Обувщик Сметанин в 30-е годы был знаменит почти так же, как Стаханов или какой-нибудь там Кривонос. Это он кинул клич, поддержанный сперва массами трудящихся, а потом уже партией и правительством: «Ударники — в дипломатию!» (Наподобие знаменитого горьковского лозунга: «Ударники — в литературу!»)
Самого Сметанина, в благодарность за почин, сразу назначили послом — то ли в Японию, то ли еще куда. Но ничего хорошего из этого его почина, кажется, не вышло. Во всяком случае, в мемуарах Риббентропа об одном таком «сметанинце», отправленном послом в Германию, я прочел: «Этот новый русский посол очень талантливо притворяется идиотом. Но нас он не проведет».
Выяснить, был ли заведующий Корейской редакции КРВ — «тот самый Сметанин», мне не удалось. Но это, в сущности, было не так уж и важно. Даже если это был всего лишь однофамилец того Сметанина, ясно было, что он, как было сказано в одном рассказе Зощенко, «кавалер и у власти», а стало быть, знает то, чего нам, простым смертным, знать не полагается.
И вот этот самый Сметанин однажды, уходя из редакции (перед отъездом то ли в отпуск, то ли в какую-то длительную командировку), буркнул моей жене (собственно, женой моей она тогда еще не была, мы только собирались пожениться):
— Проводите меня. Мне надо с вами поговорить.

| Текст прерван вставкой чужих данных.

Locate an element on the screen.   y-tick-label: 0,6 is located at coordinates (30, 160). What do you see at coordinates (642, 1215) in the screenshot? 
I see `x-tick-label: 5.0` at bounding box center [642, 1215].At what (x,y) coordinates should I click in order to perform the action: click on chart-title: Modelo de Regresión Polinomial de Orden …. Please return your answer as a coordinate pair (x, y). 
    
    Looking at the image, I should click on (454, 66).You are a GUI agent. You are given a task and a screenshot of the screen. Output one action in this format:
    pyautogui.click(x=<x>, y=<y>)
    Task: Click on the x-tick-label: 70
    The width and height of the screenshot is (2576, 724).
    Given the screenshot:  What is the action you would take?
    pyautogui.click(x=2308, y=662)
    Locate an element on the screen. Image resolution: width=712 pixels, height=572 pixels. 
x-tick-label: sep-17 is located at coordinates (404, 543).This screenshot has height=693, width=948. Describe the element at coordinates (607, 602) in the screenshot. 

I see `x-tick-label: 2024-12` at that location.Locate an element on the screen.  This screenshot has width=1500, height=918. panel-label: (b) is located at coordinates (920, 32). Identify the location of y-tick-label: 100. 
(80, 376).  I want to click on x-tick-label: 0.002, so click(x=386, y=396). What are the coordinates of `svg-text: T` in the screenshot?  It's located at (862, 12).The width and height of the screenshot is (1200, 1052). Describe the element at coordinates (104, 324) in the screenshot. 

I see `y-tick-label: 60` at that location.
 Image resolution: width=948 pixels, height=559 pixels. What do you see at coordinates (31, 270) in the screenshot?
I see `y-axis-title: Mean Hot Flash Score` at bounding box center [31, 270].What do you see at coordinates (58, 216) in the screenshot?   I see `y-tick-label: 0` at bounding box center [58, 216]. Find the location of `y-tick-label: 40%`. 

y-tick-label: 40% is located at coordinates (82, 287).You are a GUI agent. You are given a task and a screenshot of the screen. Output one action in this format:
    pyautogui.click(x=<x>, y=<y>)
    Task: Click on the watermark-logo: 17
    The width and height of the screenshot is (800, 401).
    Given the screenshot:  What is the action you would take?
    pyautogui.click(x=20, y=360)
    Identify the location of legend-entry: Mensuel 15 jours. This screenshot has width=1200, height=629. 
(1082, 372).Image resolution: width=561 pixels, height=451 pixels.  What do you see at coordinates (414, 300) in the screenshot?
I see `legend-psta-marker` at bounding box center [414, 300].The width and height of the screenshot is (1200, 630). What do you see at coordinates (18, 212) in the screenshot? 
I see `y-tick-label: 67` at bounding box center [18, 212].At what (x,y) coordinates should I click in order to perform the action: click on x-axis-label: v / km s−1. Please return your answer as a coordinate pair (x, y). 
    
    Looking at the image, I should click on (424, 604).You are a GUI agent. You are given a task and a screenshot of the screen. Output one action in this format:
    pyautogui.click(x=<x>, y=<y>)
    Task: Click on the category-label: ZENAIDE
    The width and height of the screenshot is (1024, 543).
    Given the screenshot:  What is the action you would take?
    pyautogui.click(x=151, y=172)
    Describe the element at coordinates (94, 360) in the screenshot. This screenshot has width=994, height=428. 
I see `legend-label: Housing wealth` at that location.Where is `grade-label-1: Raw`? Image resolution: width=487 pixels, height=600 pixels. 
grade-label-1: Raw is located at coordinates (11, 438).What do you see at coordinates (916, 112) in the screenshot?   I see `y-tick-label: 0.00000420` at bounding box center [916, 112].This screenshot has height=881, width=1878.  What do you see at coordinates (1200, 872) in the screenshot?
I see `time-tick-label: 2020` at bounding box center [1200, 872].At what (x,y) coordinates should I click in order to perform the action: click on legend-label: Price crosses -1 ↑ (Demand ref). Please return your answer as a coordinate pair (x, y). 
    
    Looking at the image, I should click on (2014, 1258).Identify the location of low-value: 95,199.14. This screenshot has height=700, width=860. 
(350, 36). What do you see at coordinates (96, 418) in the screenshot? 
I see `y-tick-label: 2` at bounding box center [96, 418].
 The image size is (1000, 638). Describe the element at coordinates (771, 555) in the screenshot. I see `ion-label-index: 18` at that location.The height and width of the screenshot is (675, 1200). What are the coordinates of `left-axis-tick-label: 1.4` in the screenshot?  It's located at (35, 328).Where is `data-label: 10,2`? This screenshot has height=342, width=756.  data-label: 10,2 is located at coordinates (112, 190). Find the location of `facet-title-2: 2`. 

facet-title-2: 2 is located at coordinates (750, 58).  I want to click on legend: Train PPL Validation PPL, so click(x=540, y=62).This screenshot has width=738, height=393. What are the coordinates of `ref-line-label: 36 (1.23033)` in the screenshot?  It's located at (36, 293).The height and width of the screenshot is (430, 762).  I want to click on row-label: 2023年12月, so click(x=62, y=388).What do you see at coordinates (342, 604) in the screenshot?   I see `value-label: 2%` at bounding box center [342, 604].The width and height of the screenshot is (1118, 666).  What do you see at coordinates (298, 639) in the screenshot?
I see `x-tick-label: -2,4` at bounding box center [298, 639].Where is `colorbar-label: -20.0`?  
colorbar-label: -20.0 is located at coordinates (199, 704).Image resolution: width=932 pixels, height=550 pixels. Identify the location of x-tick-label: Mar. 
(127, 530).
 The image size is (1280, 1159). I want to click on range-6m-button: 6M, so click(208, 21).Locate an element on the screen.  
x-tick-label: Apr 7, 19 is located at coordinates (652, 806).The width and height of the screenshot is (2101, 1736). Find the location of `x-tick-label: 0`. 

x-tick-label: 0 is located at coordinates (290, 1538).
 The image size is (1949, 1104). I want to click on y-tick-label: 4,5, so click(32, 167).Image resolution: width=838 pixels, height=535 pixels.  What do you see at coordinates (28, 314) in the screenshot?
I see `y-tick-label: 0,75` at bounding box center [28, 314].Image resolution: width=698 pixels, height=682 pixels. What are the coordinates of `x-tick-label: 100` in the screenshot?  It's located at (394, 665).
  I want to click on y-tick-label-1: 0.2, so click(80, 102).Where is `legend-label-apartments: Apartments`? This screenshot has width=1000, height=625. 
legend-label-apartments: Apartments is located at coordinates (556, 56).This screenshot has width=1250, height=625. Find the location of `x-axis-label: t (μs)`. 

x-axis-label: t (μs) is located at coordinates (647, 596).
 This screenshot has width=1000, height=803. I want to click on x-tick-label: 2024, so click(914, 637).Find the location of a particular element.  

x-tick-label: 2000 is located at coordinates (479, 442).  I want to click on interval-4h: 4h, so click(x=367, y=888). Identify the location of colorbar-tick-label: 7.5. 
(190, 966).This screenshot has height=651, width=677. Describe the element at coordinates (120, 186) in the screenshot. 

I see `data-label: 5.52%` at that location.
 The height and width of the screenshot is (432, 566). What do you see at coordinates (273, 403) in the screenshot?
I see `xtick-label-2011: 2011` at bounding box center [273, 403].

Разговор у них был короткий. Собственно, это был даже не разговор, а одна-единственная фраза. Но сказана она была в самом категорическом тоне и — с большим нажимом.
— Можете спать со своим Сарновым сколько вам угодно, — грубо сказал он. — Только не вздумайте выходить за него замуж.
Кажется, этой директивой он не ограничился, а еще и поручил своему заместителю под каким-то предлогом отобрать у нее паспорт и спрятать его, чтобы, воспользовавшись его отсутствием, она не побежала со мною в ЗАГС.
Будущая моя жена истолковала этот разговор в том смысле, что наш брак, если он состоится, грозит ей какими-то служебными неприятностями — не более того. (В самом худшем случае — уволят.)
Но я почуял в этом предупреждении Сметанина нечто более серьезное, чем просто нежелание, чтобы его сотрудница испортила себе анкету.